Similar observations have been made in other settings such as the Danish private sector
(Jensen et al., 2007). There hence appears to be a general predisposition towards high-tech,
science-based forms of learning. It is against this backdrop that this paper highlights that
practice-based learning routines merit greater support by both managers and policy makers.
By decomposing practice-based learning into three of its constitutive routines, our study
guides managers in this endeavor. For these routines to flourish, decision-makers need to
encourage the reporting and open discussion of errors, incidents and other problems (Provera,
Montefusco and Canato, 2010), value and act upon the ideas submitted by all staff members
and involve the latter in key decisions that affect their work (Tucker and Edmondson, 2003;
Edmondson 2003; Nembhard and Edmondson, 2006).
30
Limitations and Future Research
A number of important limitations remain for future research to be addressed.

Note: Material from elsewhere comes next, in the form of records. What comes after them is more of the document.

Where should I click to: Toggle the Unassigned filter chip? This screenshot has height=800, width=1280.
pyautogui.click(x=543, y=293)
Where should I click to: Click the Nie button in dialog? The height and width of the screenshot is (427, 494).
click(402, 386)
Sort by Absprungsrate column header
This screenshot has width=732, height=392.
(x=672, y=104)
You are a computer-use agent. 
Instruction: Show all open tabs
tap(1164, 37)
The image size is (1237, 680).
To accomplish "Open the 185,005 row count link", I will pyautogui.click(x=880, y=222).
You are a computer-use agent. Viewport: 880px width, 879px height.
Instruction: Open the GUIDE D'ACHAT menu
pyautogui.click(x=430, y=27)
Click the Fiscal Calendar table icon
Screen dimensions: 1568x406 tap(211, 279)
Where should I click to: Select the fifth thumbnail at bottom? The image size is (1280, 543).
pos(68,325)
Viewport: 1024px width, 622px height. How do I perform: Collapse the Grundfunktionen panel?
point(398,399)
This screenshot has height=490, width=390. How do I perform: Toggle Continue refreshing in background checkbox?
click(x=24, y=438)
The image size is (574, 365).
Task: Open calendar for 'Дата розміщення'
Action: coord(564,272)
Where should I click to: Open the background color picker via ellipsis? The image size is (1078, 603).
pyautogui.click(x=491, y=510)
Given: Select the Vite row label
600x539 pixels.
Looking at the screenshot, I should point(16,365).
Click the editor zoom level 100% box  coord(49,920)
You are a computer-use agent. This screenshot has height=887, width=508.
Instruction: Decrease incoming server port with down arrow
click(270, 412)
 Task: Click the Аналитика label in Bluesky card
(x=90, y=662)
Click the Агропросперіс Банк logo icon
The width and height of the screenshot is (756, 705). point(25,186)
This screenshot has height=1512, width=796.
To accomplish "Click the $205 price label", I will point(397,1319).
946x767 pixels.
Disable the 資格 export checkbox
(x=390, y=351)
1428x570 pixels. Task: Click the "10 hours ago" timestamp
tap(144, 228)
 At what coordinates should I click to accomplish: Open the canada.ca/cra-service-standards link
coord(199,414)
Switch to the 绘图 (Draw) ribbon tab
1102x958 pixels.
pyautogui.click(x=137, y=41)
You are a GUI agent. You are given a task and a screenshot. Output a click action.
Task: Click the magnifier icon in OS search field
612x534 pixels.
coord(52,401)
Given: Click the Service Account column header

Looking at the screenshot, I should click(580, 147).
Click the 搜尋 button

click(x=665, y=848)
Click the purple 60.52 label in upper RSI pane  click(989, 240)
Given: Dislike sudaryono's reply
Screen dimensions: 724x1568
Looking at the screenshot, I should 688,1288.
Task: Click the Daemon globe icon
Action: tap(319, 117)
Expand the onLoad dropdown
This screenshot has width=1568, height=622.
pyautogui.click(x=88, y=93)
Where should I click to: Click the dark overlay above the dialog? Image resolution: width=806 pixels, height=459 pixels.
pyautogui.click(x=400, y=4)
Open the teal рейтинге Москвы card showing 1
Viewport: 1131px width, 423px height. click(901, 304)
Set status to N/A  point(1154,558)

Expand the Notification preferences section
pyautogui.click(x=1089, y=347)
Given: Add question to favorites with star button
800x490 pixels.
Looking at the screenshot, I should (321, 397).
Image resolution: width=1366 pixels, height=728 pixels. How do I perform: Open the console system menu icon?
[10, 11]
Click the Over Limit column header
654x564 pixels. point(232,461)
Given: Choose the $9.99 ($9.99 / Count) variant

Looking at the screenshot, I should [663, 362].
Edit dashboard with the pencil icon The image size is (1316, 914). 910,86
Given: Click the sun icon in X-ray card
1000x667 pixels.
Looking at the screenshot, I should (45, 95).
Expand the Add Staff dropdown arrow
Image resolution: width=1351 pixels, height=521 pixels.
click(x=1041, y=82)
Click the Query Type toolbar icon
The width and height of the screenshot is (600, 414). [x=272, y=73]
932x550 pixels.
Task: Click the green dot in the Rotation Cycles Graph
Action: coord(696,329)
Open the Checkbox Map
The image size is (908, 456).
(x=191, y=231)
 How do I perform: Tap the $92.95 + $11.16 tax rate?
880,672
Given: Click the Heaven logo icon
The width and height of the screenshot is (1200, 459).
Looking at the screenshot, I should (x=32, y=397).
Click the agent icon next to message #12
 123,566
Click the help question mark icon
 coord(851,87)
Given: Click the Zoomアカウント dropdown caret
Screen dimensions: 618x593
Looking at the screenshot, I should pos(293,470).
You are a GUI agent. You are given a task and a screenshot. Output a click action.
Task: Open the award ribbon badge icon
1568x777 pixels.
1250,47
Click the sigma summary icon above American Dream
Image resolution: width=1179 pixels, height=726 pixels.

First, our study draws on existing survey data to enable longitudinal analyses. As such, it was
limited with regards to the number of items available to measure the practice-based learning
construct. Therefore, we are only able to examine each routine in a rather abstract way that
hides a wealth of detail and hence does not reflect adequately their inherent complexity.
Future research could address this important limitation of our study by developing a broader
set of items capturing the various facets of each learning routine.
Second, we rely on subjective staff perceptions of the three practice-based learning routines.
Although our multi-informant approach benefits from an average of 409 staff responses per
organization and year, we do not measure actual problem reporting, idea suggestion or change
implementation behaviors. Future research might thus wish to collect objective rather than
subjective data to capture the constitutive routines of practice-based learning.
Last, this study relies on data from public hospital services in England. Given the specificity
of this setting, the question of generalizability of our findings merits particular attention.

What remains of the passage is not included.